The Self-link field connects rows to other rows in the same table, rather than to rows in a different table. It uses the same Link field as cross-table Linking --- the difference is simply that you point it at the table you are already in. This is the natural way to build parent-child structures, group related items, or model dependencies without spreading your data across multiple tables.

  • Value type: Select (row references within the same table)
  • Default behavior: Click the cell to search and select other rows from the current table.
  • Typical uses: Parent and sub-items, task hierarchies, "related to" connections, blocking or follow-up relationships, grouping records under a lead item.
AspectLinkingSelf-link
Connects toRows in a different tableOther rows in the same table
Best forRelationships between two kinds of records (tasks ↔ projects)Relationships within one kind of record (task ↔ sub-task)
SetupPick another table as the targetPick the current table as the target
  1. Add a new column and choose Link to table as the field type.
  2. When prompted to pick a table to link to, select the table you are currently in.
  3. Name the column (for example, "Parent task", "Blocked by", or "Related items") and save.

Each cell then shows the connected rows as chips, just like a regular Linking cell. Click a chip to jump to that row.

tip

Self-link is perfect for building a simple hierarchy inside one table --- add a "Parent" Self-link column so every row can point to its parent item, then use it to roll work up or filter to a single branch.

note

A Self-link does not create a separate mirror column the way cross-table Linking does. Because both ends of the relationship live in the same table, automatic two-way back-references are not added for self-links --- you connect rows directly from the cell.

Lookup

The Lookup field pulls data from a linked table and displays it in the current table. It works in tandem with a Linking column --- once rows are linked, Lookup lets you see specific column values from those linked rows without navigating to the other table.

  • Value type: Read-only (derived from linked rows)
  • Default behavior: Automatically displays data from the selected column in the linked table.
  • Typical uses: Showing a contact's email from a linked Contacts table, displaying a project's status from a linked Projects table, surfacing a product's price from a catalog.

Setting Up a Lookup

  1. Ensure you have a Linking column that connects to another table.
  2. Add a Lookup column and select:
    • The Linking column to use as the relationship source.
    • The column in the linked table whose values you want to display.
  3. Copera automatically populates the Lookup cells with the corresponding values.

If a row has multiple linked rows, the Lookup field shows the count of linked values, and you can expand to see all of them.

Rollup

The Rollup field aggregates data from linked rows using a mathematical function. While Lookup shows individual values from linked rows, Rollup computes a single summary value --- such as a total, an average, or a count.

  • Value type: Read-only (computed aggregation)
  • Default behavior: Displays the result of an aggregation function applied to a column in the linked table.
  • Typical uses: Total revenue from linked orders, average score from linked reviews, count of tasks linked to a project, maximum priority among linked items.

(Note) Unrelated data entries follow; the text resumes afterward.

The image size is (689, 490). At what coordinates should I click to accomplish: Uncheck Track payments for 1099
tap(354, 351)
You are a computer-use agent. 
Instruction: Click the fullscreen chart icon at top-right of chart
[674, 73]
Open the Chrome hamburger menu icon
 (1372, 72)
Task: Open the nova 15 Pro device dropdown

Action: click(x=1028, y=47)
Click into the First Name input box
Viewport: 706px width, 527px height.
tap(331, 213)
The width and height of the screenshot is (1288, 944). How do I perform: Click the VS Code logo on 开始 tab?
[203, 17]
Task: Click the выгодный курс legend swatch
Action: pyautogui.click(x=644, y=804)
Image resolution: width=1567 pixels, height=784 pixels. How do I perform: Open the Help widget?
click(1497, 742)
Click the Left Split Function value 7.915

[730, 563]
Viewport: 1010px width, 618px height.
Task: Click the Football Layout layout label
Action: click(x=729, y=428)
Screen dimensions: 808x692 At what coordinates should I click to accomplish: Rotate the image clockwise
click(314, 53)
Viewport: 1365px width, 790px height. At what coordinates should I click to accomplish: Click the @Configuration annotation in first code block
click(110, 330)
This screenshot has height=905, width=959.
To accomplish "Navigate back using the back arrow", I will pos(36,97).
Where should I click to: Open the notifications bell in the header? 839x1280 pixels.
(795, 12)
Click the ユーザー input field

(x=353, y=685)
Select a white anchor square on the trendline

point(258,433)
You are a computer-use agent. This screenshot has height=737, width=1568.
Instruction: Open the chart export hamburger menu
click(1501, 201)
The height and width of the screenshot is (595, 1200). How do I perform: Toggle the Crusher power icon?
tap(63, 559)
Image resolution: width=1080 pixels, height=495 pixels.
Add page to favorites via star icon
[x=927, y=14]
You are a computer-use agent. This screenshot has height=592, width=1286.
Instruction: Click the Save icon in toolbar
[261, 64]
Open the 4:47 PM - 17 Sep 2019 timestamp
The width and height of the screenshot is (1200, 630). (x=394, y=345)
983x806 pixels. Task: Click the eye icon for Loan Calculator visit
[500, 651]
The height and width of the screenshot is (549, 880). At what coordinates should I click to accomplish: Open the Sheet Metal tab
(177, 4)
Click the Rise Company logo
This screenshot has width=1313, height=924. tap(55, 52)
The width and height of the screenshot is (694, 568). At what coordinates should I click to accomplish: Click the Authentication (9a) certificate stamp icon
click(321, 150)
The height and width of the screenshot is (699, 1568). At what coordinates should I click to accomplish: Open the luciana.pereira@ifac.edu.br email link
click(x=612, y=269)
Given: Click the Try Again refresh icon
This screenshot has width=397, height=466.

Available Aggregation Functions

FunctionDescription
SumAdds all values from the linked column
AverageCalculates the arithmetic mean
MedianFinds the middle value
MinReturns the smallest value
MaxReturns the largest value
CountCounts the number of linked rows

Setting Up a Rollup

  1. Ensure you have a Linking column connected to another table.
  2. Add a Rollup column and configure:
    • The Linking column to use.
    • The column in the linked table to aggregate.
    • The aggregation function (Sum, Average, Median, Min, Max, or Count).
  3. The Rollup column updates automatically whenever linked data changes.

Example

Imagine a Projects table linked to a Tasks table. Each project has multiple tasks, and each task has a numeric "Hours" column. A Rollup column on the Projects table configured with Sum on the "Hours" column would display the total hours for all tasks linked to each project.